Abstract 6978: HIS models lacking FcγR provide increased predictability and facilitate study design for evaluation of immuno-oncology therapeutics

Abstract Humanized immune system (HIS) mouse platforms that support durable human NK and T cell function are essential for evaluating CAR-NK and CAR-T therapies. Residual murine Fc gamma receptors (FcγRs) can confound interpretation of IgG-based therapeutics and engineered cell products. We compared hIL-15 NOG and FcγR-null FcResolv™ hIL-15 NOG mice engrafted with human NK cells and observed equivalent ≥12-week persistence and stable CD56+CD16+ profiles, enabling extended engineered-cell studies. In CD34+ HIS tumor models, anti-PD1 efficacy and pharmacodynamics were accurately detected only in FcResolv™ mice. FcγR-null HIS platforms improve predictive assessment of CAR-NK/CAR-T efficacy, trafficking, and off-target responses. Citation Format: Monika Buczek, Philip Dube, Nicholas Smith, Janell Richardson, Louise Baskin, Esther Andino, Debra Freer, Kathleen Bott.
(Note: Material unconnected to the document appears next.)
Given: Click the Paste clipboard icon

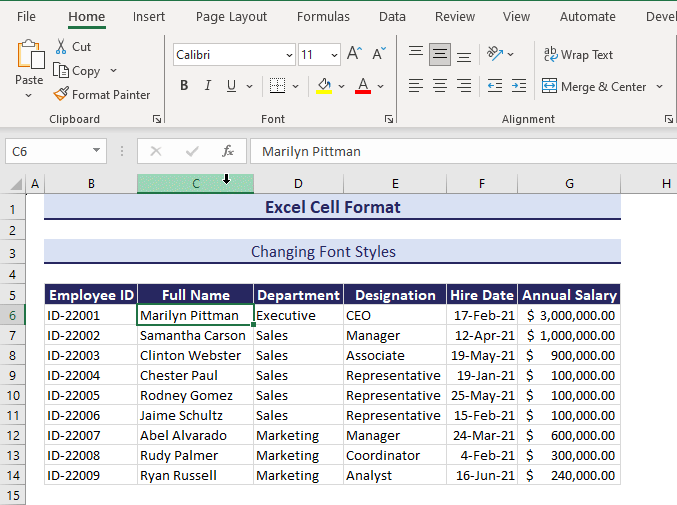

HIS models lacking FcγR provide increased predictability and facilitate study design for evaluation of immuno-oncology therapeutics abstract. In: Proceedings of the American Association for Cancer Research Annual Meeting 2026; Part 1 (Regular Abstracts); 2026 Apr 17-22; San Diego, CA. Philadelphia (PA): AACR; Cancer Res 2026;86(7 Suppl):Abstract nr 6978.